Directions: Please format every line of the data below as a Markdown table with the columns "Row" and "Entry", numbering the rows and skipping blank lines.

Provided entries:
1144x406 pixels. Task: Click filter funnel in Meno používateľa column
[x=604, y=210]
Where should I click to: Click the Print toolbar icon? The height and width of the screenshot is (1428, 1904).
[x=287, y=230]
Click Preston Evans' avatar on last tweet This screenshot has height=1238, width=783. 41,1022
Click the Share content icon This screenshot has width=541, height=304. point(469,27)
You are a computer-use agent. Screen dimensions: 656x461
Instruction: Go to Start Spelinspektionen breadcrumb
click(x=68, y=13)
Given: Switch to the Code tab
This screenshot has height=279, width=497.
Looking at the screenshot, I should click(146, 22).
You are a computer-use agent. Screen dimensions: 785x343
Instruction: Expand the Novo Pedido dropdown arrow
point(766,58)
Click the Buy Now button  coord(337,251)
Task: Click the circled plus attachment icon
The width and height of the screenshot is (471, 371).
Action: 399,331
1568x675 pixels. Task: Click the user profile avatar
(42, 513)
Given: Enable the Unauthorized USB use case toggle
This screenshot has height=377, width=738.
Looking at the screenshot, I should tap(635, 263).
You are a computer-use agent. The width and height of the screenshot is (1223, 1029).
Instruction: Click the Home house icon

Response to the exercise:
| Row | Entry |
|---|---|
| 1 | 1144x406 pixels. Task: Click filter funnel in Meno používateľa column |
| 2 | [x=604, y=210] |
| 3 | Where should I click to: Click the Print toolbar icon? The height and width of the screenshot is (1428, 1904). |
| 4 | [x=287, y=230] |
| 5 | Click Preston Evans' avatar on last tweet This screenshot has height=1238, width=783. 41,1022 |
| 6 | Click the Share content icon This screenshot has width=541, height=304. point(469,27) |
| 7 | You are a computer-use agent. Screen dimensions: 656x461 |
| 8 | Instruction: Go to Start Spelinspektionen breadcrumb |
| 9 | click(x=68, y=13) |
| 10 | Given: Switch to the Code tab |
| 11 | This screenshot has height=279, width=497. |
| 12 | Looking at the screenshot, I should click(146, 22). |
| 13 | You are a computer-use agent. Screen dimensions: 785x343 |
| 14 | Instruction: Expand the Novo Pedido dropdown arrow |
| 15 | point(766,58) |
| 16 | Click the Buy Now button  coord(337,251) |
| 17 | Task: Click the circled plus attachment icon |
| 18 | The width and height of the screenshot is (471, 371). |
| 19 | Action: 399,331 |
| 20 | 1568x675 pixels. Task: Click the user profile avatar |
| 21 | (42, 513) |
| 22 | Given: Enable the Unauthorized USB use case toggle |
| 23 | This screenshot has height=377, width=738. |
| 24 | Looking at the screenshot, I should tap(635, 263). |
| 25 | You are a computer-use agent. The width and height of the screenshot is (1223, 1029). |
| 26 | Instruction: Click the Home house icon |